◆ **Task description**: Could you copy each line of the listing below that has the word "agent"?

──────── Material for this exercise

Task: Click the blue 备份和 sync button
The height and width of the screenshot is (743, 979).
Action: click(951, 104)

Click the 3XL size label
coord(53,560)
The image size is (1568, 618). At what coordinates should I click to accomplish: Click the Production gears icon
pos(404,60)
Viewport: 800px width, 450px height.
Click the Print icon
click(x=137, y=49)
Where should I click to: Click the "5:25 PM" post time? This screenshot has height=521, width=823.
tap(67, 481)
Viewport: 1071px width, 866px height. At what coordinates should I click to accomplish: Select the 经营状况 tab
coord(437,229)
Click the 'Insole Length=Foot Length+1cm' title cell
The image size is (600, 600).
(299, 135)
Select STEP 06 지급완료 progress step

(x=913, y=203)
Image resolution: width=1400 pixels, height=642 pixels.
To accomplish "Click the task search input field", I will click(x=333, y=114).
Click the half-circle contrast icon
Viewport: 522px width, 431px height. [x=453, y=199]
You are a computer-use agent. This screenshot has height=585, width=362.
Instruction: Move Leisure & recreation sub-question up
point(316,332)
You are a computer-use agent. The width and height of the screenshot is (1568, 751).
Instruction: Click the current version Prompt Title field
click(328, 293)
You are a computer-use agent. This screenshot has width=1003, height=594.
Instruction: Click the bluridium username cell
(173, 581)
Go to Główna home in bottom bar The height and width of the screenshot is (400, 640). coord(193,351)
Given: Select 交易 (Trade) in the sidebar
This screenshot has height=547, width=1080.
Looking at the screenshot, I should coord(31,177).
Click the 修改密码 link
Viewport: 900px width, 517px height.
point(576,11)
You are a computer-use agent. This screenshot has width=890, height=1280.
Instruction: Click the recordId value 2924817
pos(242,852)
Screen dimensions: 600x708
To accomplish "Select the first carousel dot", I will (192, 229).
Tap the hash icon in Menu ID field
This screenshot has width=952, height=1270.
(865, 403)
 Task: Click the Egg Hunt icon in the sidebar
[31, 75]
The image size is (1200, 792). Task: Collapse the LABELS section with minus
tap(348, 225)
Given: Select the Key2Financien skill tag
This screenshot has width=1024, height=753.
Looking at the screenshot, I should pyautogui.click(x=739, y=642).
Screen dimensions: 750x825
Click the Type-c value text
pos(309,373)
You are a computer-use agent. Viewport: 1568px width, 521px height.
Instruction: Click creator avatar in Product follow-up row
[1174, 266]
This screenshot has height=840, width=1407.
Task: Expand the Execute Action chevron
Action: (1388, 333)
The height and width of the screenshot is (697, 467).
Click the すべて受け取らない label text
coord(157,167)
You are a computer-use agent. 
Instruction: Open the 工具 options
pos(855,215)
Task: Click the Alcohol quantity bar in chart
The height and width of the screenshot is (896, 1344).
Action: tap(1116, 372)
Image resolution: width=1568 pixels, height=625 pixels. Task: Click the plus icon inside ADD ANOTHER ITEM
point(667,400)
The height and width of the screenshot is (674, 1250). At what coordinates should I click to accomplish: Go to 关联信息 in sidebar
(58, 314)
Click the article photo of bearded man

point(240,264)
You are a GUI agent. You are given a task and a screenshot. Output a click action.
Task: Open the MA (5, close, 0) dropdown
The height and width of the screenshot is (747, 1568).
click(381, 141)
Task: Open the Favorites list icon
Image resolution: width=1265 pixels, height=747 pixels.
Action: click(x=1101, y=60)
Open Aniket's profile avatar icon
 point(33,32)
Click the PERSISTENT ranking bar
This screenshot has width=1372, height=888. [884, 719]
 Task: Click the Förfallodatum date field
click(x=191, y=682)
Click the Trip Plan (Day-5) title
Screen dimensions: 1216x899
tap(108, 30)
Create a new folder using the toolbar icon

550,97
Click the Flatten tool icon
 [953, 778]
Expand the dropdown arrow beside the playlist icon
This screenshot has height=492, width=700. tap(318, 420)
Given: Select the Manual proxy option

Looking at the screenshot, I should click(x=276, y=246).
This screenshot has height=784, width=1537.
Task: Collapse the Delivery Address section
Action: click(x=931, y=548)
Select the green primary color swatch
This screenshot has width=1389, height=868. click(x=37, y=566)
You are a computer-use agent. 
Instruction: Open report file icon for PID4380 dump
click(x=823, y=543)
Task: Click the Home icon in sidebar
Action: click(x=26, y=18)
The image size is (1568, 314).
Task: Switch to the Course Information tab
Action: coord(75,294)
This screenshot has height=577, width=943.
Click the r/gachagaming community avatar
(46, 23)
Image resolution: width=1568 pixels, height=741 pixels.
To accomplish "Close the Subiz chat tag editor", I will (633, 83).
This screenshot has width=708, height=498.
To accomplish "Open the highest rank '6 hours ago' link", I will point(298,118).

────────────────

◆ **Written solution**:
You are a computer-use agent. This screenshot has height=585, width=362.
You are a computer-use agent. The width and height of the screenshot is (1568, 751).
You are a computer-use agent. This screenshot has width=1003, height=594.
You are a computer-use agent. This screenshot has width=890, height=1280.
You are a computer-use agent. Viewport: 1568px width, 521px height.
You are a computer-use agent. 
You are a GUI agent. You are given a task and a screenshot. Output a click action.
You are a computer-use agent. 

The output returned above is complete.